Do lado fundamental, os dados mais recentes de exportação da Costa do Marfim, maior produtor mundial de cacau, indicam um cenário ainda apertado de oferta. Entre 1º de outubro e 4 de janeiro, os embarques totalizaram 1,071 milhão de toneladas, volume 3,4% inferior ao registrado no mesmo período da safra anterior, reforçando preocupações com a disponibilidade do produto no mercado global.
Na análise técnica, o mercado encontra suporte importante na região de US$ 5.750/ton, enquanto as principais resistências estão localizadas entre US$ 6.150 e US$ 6.350/ton. Esses níveis devem servir como referência para os próximos movimentos, especialmente em meio ao reposicionamento de fundos atrelados ao BCOM.
Na sessão de terça-feira, o contrato de cacau com vencimento em março apresentou forte oscilação, variando entre a mínima de US$ 5.944 e a máxima de US$ 6.166, encerrando o dia a US$ 5.954/ton, com queda de US$ 123. Foram realizados 13.556 negócios, com volume total de 29.917 contratos. O interesse em aberto estimado aumentou em 1.199 contratos, atingindo 127.483 contratos, sinalizando manutenção do interesse especulativo e institucional.
Os estoques certificados nos portos dos Estados Unidos, monitorados pela ICE, voltaram a recuar, com redução de 4.285 sacas, totalizando agora 1.638.018 sacas, o que também sustenta o viés de aperto no curto prazo.
Do ponto de vista técnico, o Índice de Força Relativa (RSI) do contrato de março, com o preço ao redor de US$ 5.970, está em 51%, indicando um mercado relativamente equilibrado, sem sinais claros de sobrecompra ou sobrevenda.

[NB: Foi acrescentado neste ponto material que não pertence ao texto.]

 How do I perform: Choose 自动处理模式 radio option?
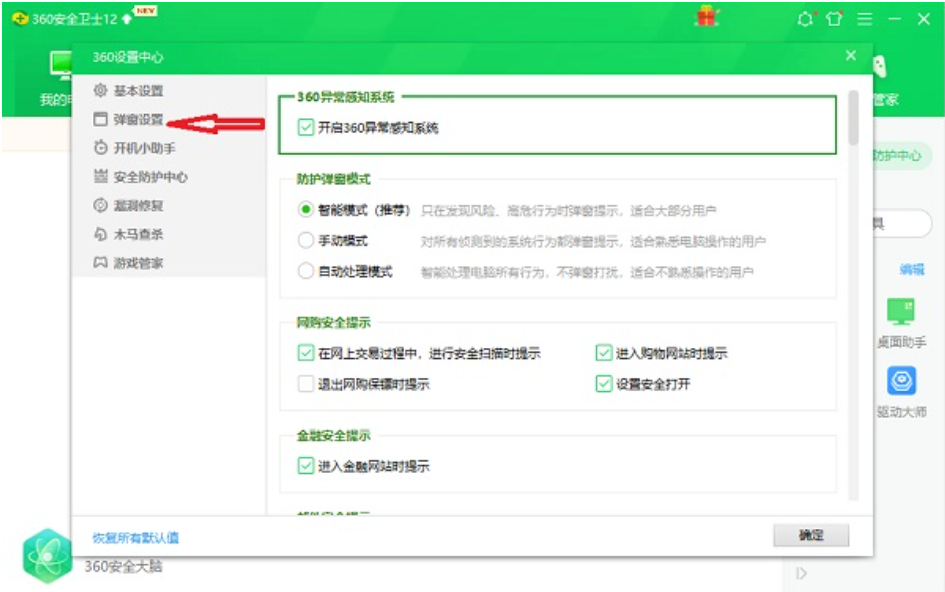[x=306, y=271]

No mercado cambial, o contrato futuro do dólar com vencimento em 30 de janeiro de 2026 opera de forma estável, cotado a R$ 5,42, fator que limita impactos adicionais sobre os preços domésticos atrelados às commodities.
Para esta sessão, os investidores também acompanham com atenção a divulgação de importantes indicadores econômicos dos Estados Unidos, incluindo os dados de emprego no setor privado (ADP Employment), o Índice ISM da atividade industrial, além de informações sobre renda do trabalho e novos pedidos à indústria, que podem influenciar o humor dos mercados globais e, indiretamente, o desempenho das commodities.